Will the UW have any way to note that information was added by a non-native speaker?
This is relatively trivial to do. I blogged about this feature; I would tie it in with the "babel" functionality as I use it on my Meta and nl.wikipedia userpage.
IMO the more effort put in (can't really say it was _duplicated_, as outside of very specialized technical terms and the communalized SAE semantics, just because something translates an English word doesn't mean it's the best translation of the French, Greek, or Chinese word that also translates the English..., and at the very least that has to be checked), the more chances we have to find discrepancies and make a better dictionary by checking them against each other.
Again, you give arguments why we need a community to do these kind of things. It also means that we should share the work.
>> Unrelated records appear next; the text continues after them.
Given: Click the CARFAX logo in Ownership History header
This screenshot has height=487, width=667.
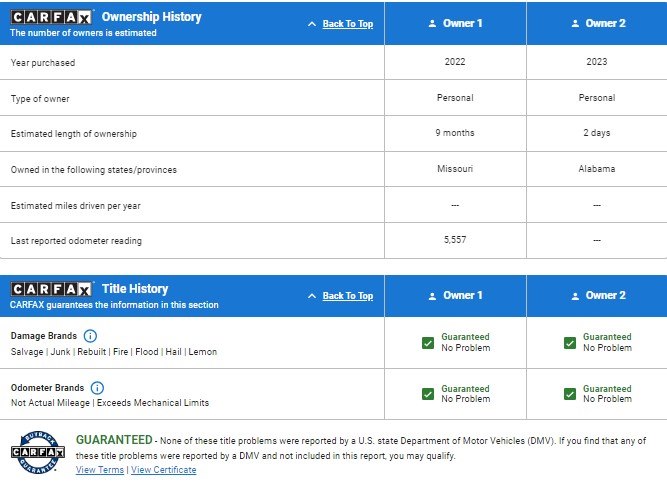Looking at the screenshot, I should pos(52,17).
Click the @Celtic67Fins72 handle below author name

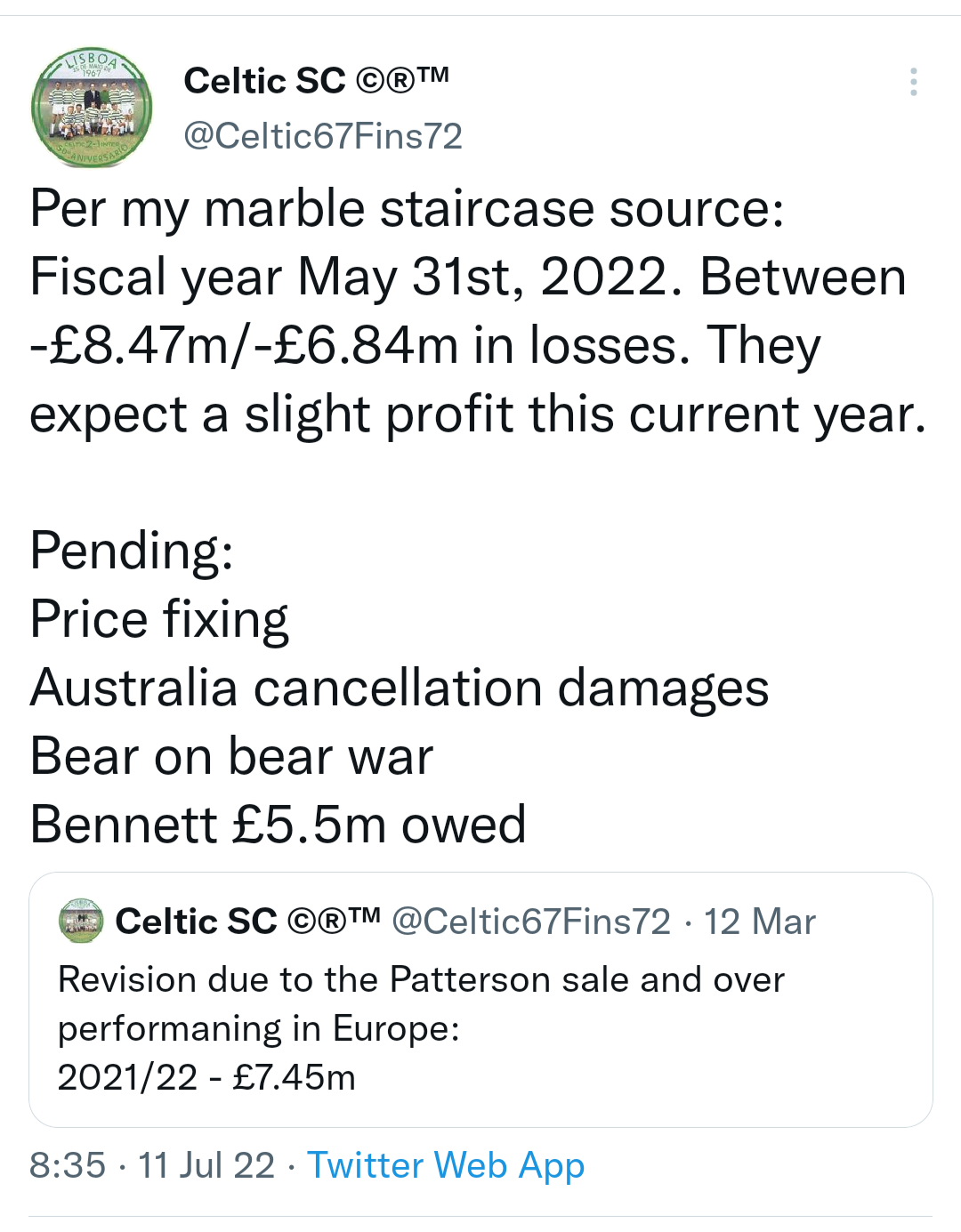point(323,136)
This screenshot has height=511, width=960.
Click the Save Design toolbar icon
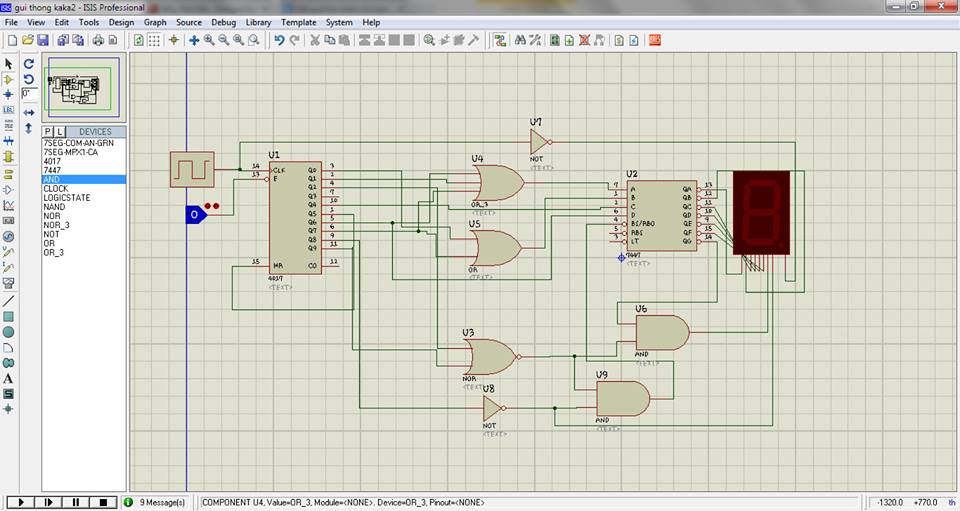[x=43, y=40]
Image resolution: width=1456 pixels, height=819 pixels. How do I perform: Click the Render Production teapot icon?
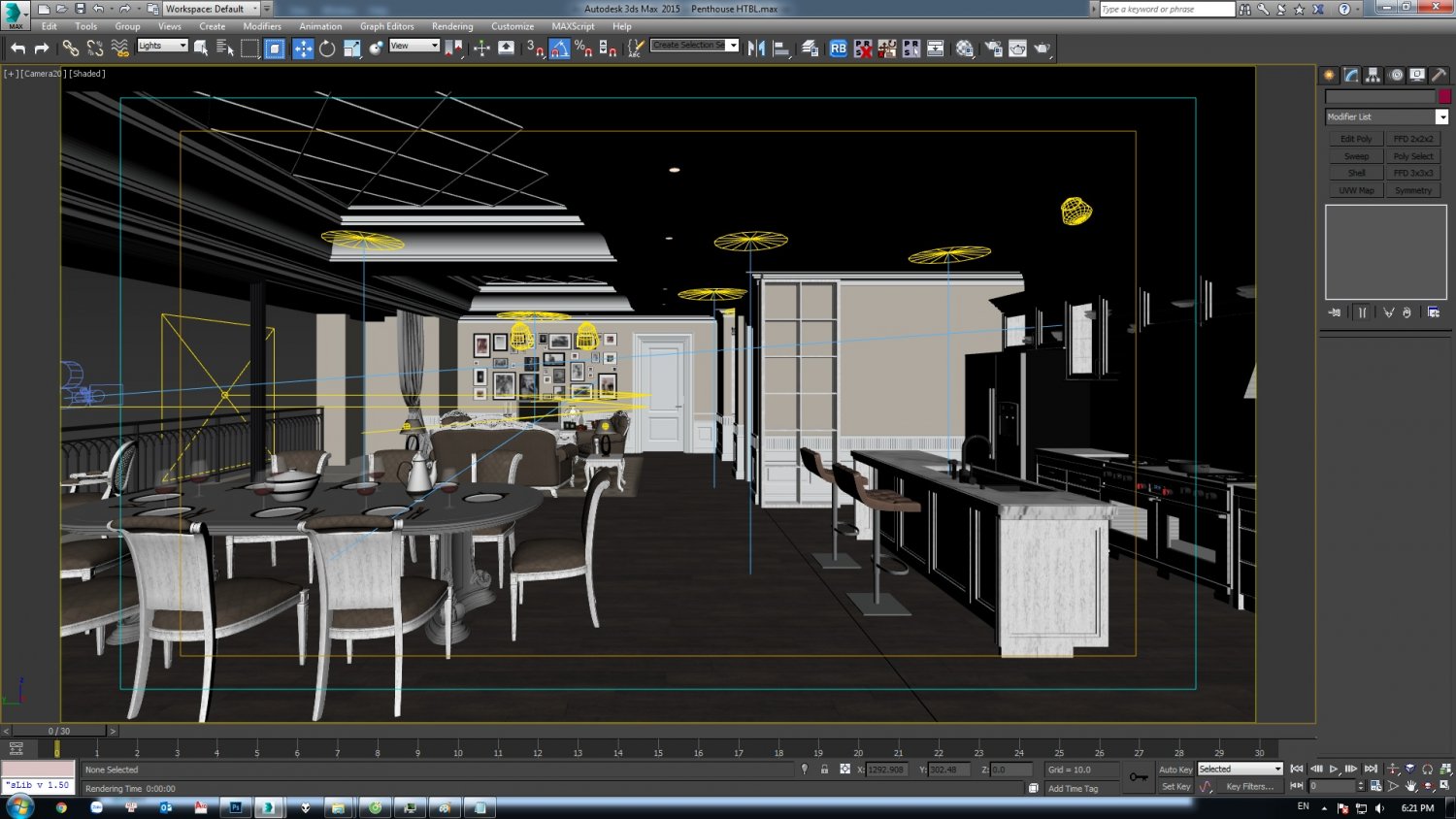click(x=1044, y=47)
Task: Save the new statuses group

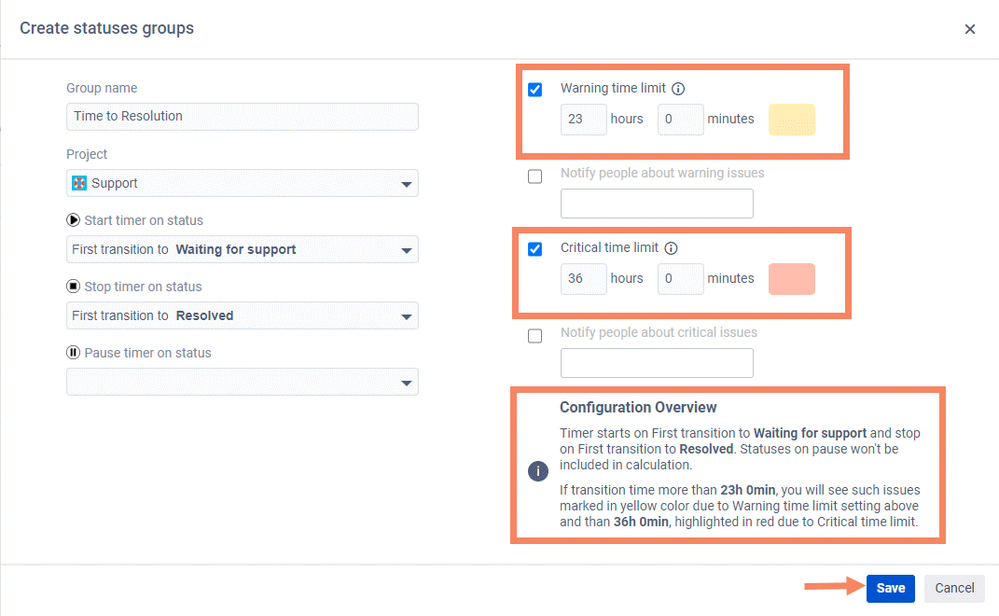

Now everything done in one project will need to be done in another. A huge waste of effort because at this time we do not make a dictionary we make too many wiktionaries.
Thanks, GerardM
*Muke!
[1] http://www.ayinepan.com/literature/search_word.php?word=w
Gerard Meijssen gerard.meijssen@gmail.com wrote:
I hit special:randompage once on en: and io: and got:
http://en.wiktionary.org/wiki/Benignant http://io.wiktionary.org/wiki/Seenessel
Not much difference there, except that en: has a part of speech and io: has a language index category...
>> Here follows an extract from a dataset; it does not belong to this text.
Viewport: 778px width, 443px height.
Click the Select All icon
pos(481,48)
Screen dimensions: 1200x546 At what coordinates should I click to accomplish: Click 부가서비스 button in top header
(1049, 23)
One big difference, the word is spelled binignant not Benignant
Not in English. From a real dictionary: http://www.bartleby.com/61/96/B0189600.html
Cf. also Latin benignus.
If you're referring to the capitalization, the article states that it is 'benignant'. Capitalized 'Benignant' only appears in the title (as is customary capitalization for English).
nl: doesn't fare much better, returning http://nl.wiktionary.org/wiki/yei which manages language, category, part of speech, and definition... But the word is spelled entirely wrong (according to [1] and en: it should probably be ေရ, though since Google search ignores Burmese text [!!] I can't really confirm that)
If you were a part of the nl.community you would have changed it. As it is, all these wiktionaries are islands, there is no cooperation. We waste our time and effort.
The time and effort is wasted adding things one doesn't know anything about, when the result is only going to be inaccurate.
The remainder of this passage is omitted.